Follow any recommendations your vet has for dietary changes, supplements, and medications. You can also help your dog by:

  • Maintaining a regular daily routine of playtime, exercise, meals, and medication. (You may need to adjust the routine to sync with sunset after spring and fall time changes.)
  • Giving your dog daily exercise and outside time, for fitness and for sun exposure to help regulate sleep cycles.
  • Scheduling playtime early in the day when your dog is less confused and stressed.
  • Providing toys to occupy their time and give them a bit of a challenge.
  • Being extra patient with your dog when he or she seems confused or anxious.
  • Giving your dog a regular lights-out time at night.

Other things you may want to discuss with your vet are putting a Thundershirt (a weighted garment designed to calm anxious dogs) on your pet in late afternoon and adding a melatonin supplement to your dog’s evening meal for better sleep. If your dog’s symptoms become more intense or if your dog starts snapping at people and other pets, see your vet.

Ways to keep your sundowning dog safe

Keep your doors and gates closed to prevent your dog from wandering. Make sure your dog stays hydrated, and keep tabs on their food intake. Keep small objects and hazardous chemicals out of your senior dog’s reach. Finally, be extra cautious and patient when introducing new people and pets to your dog, to reduce confusion and anxiety.

Learn more about dementia in dogs, human dementia research and best practices, and care options for people with dementia at SeniorAdvisor.com.

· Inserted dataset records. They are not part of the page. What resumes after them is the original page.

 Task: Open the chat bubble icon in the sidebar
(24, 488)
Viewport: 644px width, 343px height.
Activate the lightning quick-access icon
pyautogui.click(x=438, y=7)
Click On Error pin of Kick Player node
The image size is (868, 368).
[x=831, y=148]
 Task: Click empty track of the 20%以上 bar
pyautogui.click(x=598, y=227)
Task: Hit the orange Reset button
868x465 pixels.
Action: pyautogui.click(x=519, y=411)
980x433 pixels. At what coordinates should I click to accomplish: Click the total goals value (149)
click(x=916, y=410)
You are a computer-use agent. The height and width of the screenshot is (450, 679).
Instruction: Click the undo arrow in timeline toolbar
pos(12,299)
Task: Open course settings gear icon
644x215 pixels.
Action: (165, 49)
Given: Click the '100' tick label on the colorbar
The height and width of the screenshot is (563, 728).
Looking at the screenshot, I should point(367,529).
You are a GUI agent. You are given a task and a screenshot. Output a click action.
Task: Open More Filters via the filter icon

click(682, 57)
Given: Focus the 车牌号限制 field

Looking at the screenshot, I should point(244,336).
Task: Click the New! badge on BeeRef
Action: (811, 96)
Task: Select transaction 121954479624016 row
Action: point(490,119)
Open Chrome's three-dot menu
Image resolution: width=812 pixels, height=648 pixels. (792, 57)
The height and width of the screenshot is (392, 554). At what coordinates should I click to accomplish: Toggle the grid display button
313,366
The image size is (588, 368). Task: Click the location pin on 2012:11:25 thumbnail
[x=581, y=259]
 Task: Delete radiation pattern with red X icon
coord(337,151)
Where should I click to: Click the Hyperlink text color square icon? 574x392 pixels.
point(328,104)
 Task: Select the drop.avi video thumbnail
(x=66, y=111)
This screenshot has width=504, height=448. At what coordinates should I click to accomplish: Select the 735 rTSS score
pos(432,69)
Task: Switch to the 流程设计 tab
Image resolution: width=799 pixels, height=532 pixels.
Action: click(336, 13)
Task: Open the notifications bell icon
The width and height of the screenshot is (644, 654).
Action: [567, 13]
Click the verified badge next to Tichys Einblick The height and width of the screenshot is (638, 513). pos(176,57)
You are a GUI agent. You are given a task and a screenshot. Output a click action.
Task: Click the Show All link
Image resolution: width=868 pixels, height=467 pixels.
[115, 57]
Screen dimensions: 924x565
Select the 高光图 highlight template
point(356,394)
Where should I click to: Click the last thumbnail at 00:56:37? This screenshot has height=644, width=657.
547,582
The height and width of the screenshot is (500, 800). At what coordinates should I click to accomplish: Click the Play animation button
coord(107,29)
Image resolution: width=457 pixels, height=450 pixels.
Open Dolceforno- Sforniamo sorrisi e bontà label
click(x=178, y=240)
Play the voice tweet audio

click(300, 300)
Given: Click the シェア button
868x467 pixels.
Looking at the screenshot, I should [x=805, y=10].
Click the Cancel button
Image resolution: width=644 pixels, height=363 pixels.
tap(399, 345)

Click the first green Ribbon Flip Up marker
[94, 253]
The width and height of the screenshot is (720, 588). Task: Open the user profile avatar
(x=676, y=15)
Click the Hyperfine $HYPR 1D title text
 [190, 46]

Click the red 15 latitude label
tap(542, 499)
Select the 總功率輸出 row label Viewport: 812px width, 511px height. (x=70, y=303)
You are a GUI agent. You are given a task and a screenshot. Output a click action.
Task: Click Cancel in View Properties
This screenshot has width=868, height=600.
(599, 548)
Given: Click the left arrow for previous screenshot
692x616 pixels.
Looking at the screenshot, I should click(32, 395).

Casey Kelly-Barton is an Austin-based freelance writer whose childhood was made awesome by her grandmothers, great-grandmother, great-aunts and -uncles, and their friends.

23 Comments

  1. Patricia Lambert March 27, 2019 Reply

    Thank you for your article. Our dog was diagnosed with sundowners syndrome, and I am looking for information for how to help him. He’s a nine-year old dachsund mix rescued from a storm when he was a puppy. He has always been anxious when the weather would change, but now it is every night no matter the weather that he is distressed. He comes to me for assistance and will just stare in my face or aggressively try to get in my lap. In the middle of the night he seems obsessed with being outside, so I let him out and he then refuses to come back in. It’s hard to know that there’s no cure and that it will get worse. Our family loves him and we don’t want him to suffer.

  2. Susan March 27, 2019 Reply

    Im no expert but try cbd products for dogs..

  3. Bill April 6, 2019 Reply

    Our 14 year old senior dog displays similar behaviors, pacing, climbing on top of me in bed, walking around on top of me, wanting to go outside, panting, drinking water, and it goes on for ours. The one thing I have found that helps is to get him out for very long trail walks, like over an hour or more. This is possible on weekends but not during the work week. These long hikes with all the smelling he does and limbering up just seems to suit him well and “reset” his natural inclinations, and then he sleeps more soundly. Fortunately, he is otherwise healthy. We do give him Benedryl that helps also.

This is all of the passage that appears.